===== Selected text

Looking for an industrial adhesive converter for custom die-cutting — technical labels, masking, gaskets or structural bonding — and not sure which criteria to use to evaluate suppliers?
Behind every silent industrial assembly lies an often underestimated decision: the choice of the converter who transformed the material. A gasket that doesn’t leak, a label that withstands 150 °C, a masking part that peels off cleanly after surface treatment — it all starts there.
An industrial adhesive converter is not a tape distributor. It’s a transformation subcontractor that receives a flexible material in roll form and delivers parts ready to apply on your line — compliant with your tolerances and packaged to fit your process.
The difference between a good and a poor converter often lies in what you can’t see: tooling precision, access to the right materials, and the ability to deliver identical parts three years down the line.
This article gives you the tools to evaluate an industrial adhesive converter on concrete criteria — whether you’re a buyer, a design engineer or a quality manager — before launching a prototype or production project.

Overview of an adhesive converting workshop
1. Raw tape vs. converted part: why the distinction is fundamental
What “converting” actually means
A roll of double-sided tape or technical foam is a semi-finished good. It doesn’t match any specific industrial need until it has been converted. Converting covers four main operations:
- Rotary or flatbed die-cutting: production of custom shapes (gaskets, washers, pads, complex contours) from rolls, with tolerances down to ±0.1 mm for the most critical parts.
- Laminating: bonding multiple layers of different materials — foam, barrier film, double-sided adhesive — to create a composite material with combined properties.
- Custom packaging: parts delivered on rolls, on liner, flat-packed in boxes, or as kits per workstation according to your application process.
- Adhesive coating: applying an adhesive layer to one side of a non-adhesive part (foam, felt, film) to create a self-adhesive component ready to bond.
Each of these operations requires dedicated equipment, deep material know-how, and tolerance control — none of which generalist distributors can offer.
Real gains for your production line
Switching from raw tape to converted parts isn’t a luxury. It’s a measurable productivity lever:
- Elimination of manual cutting on the line: no wasted motion, no offcuts, no operator variability.
- Direct application in seconds, where it previously took 30 seconds of cutting plus 10 seconds of placement.
- Guaranteed geometric repeatability: same part, same dimensions, same adhesive coverage — order after order.

==========
===== Raw data

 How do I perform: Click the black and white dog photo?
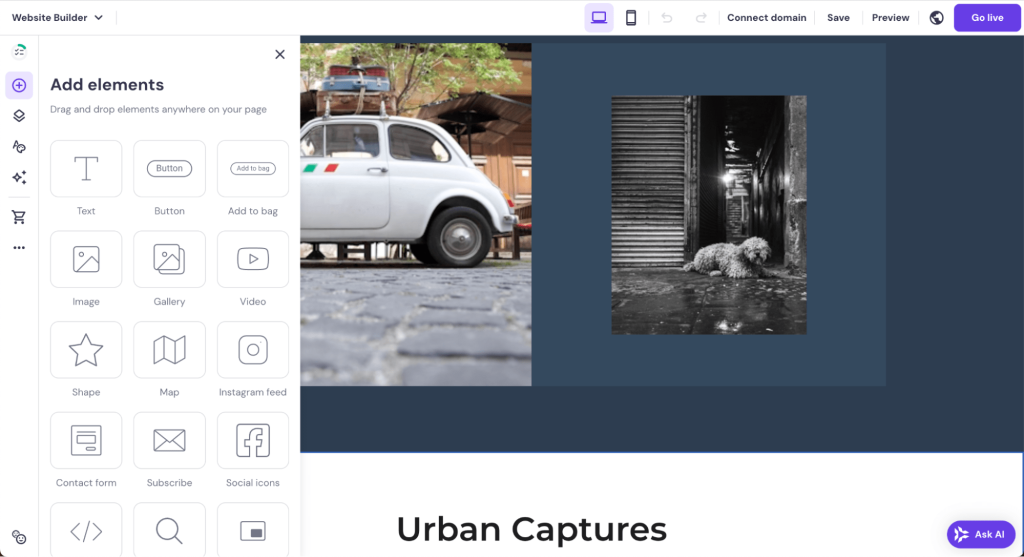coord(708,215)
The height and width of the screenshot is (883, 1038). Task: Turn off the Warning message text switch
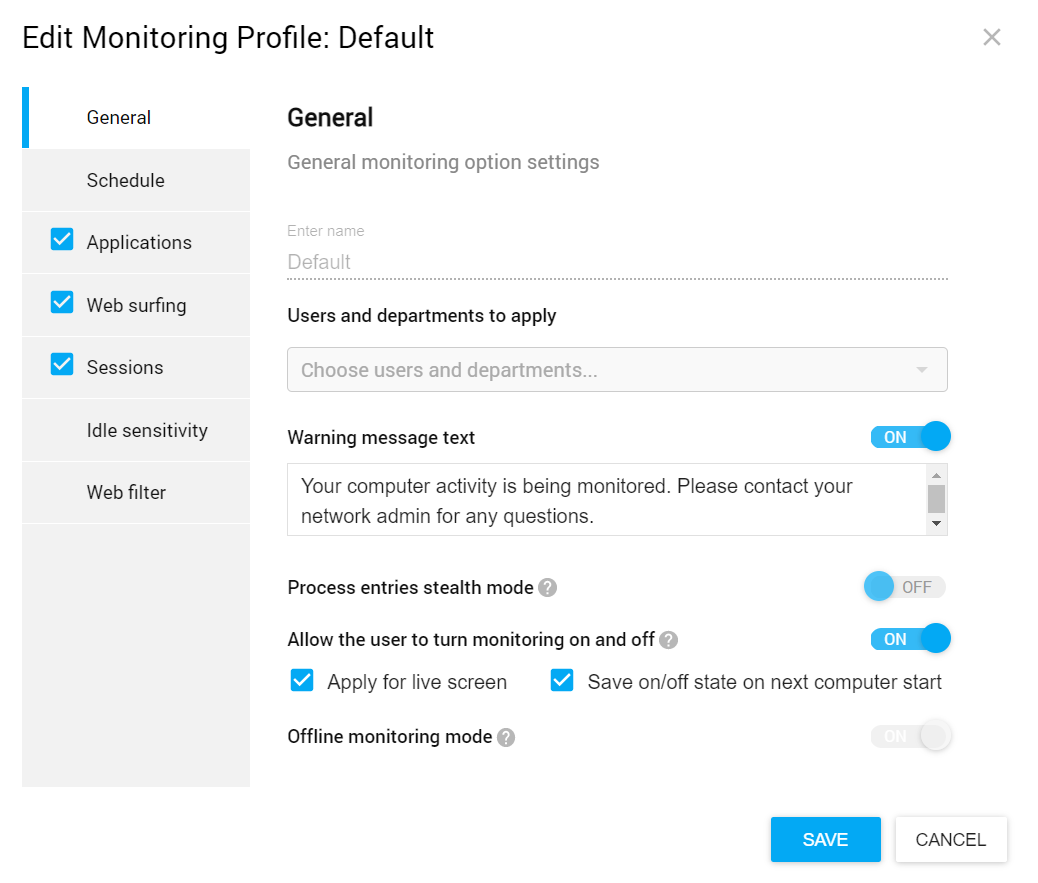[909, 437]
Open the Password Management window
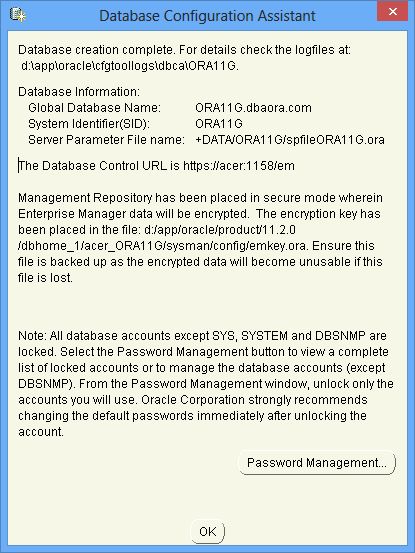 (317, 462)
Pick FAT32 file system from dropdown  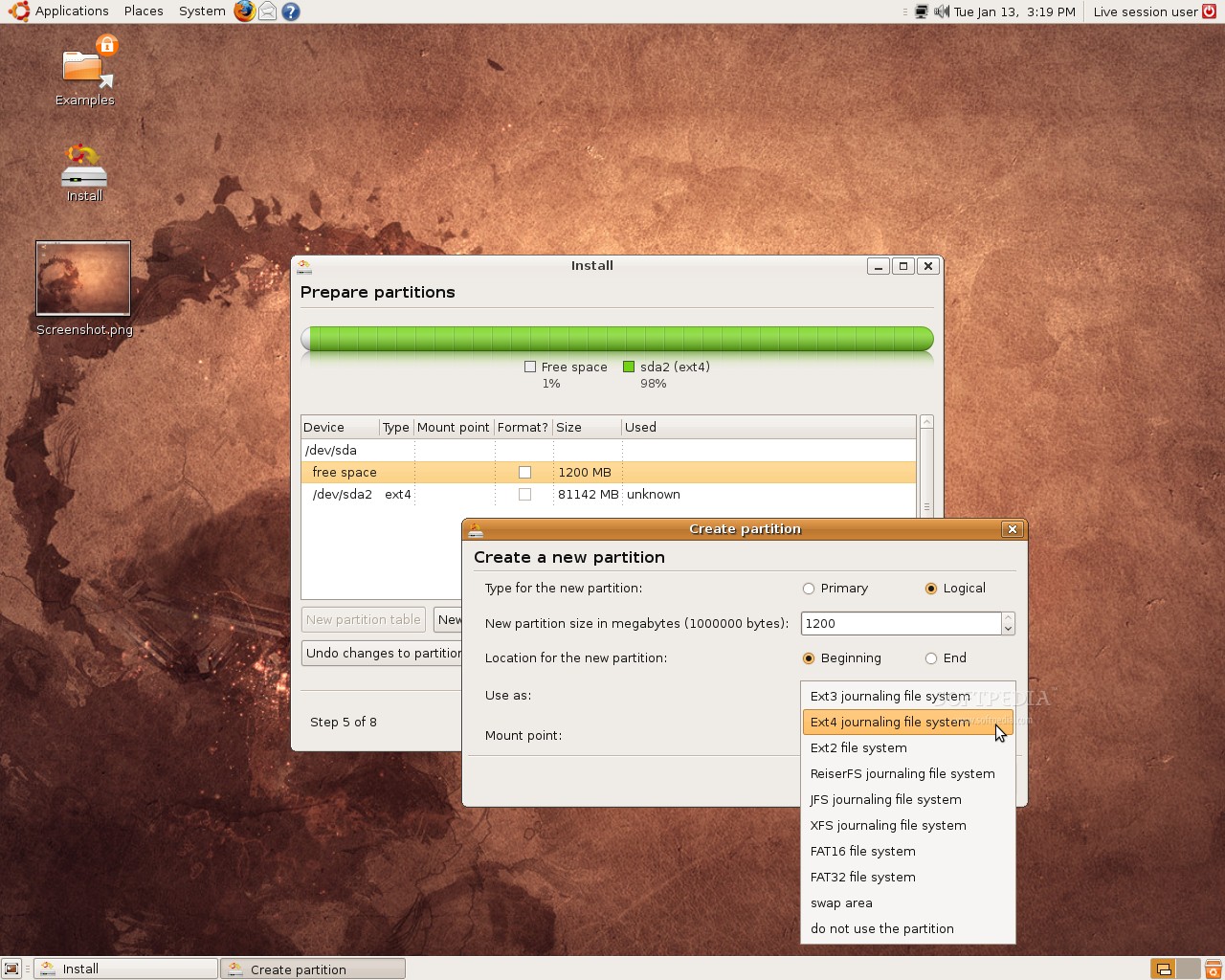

==========

Work instruction 1: Shorten the paragraph in the adhesive converter article that begins "An industrial adhesive converter is not a tape distributor," keeping its main facts.
Work instruction 2: Pick up the article on industrial adhesive converters after its last sentence, which ends "order after order."

Answer area 1: An industrial adhesive converter is a transformation subcontractor, not a tape distributor. It takes flexible material in rolls and delivers ready-to-apply parts that meet your tolerances and are packaged for your process.

Answer area 2:
- Reduced material inventory on the customer side: you order finished parts, not linear meters of tape to manage.
Adhesive converting shifts the value-added work from your supplier upstream — and off your line. It’s not an extra step. It’s one fewer step in your process.
2. The 4 main families of die-cut adhesive parts

Sorts of products made by ATE
1. Adhesive sealing gaskets (PU, EPDM, silicone foams)
Die-cut sealing gaskets are the most widespread family in industry. They create barriers against water, dust, vibration or gases between two mating surfaces — directly bondable, with no additional adhesive needed.
The most common materials in adhesive converting:
- Polyurethane (PU) foam: soft, lightweight, good compression — general applications, electronics, automotive.
- EPDM cellular foam: resistant to UV, water and extreme temperatures (–40 °C to +120 °C) — outdoor applications, façades, industrial enclosures.
- Expanded silicone: thermal resistance up to +200 °C, chemically inert — industrial ovens, medical, food processing.
- 3M technical foams (VHB, 4200, 4500 series): combined high-performance mechanical and sealing properties.
2. Technical labels and permanent markings
A technical label is not an office label. It’s a complete system — substrate + ink + adhesive — engineered to survive a harsh environment defined by the customer: engine oil immersion, prolonged UV exposure, repeated thermal cycling, steam sterilization, aggressive chemicals.
- Polyester (PET): chemical and dimensional resistance, long-term legibility — the automotive and electronics industry standard.
- Polypropylene (PP) and polyethylene (PE): good cost-to-performance ratio for general applications.
- Specialty films: anodized aluminum, polyimide (Kapton®) for high temperatures, PTFE for aggressive chemical environments.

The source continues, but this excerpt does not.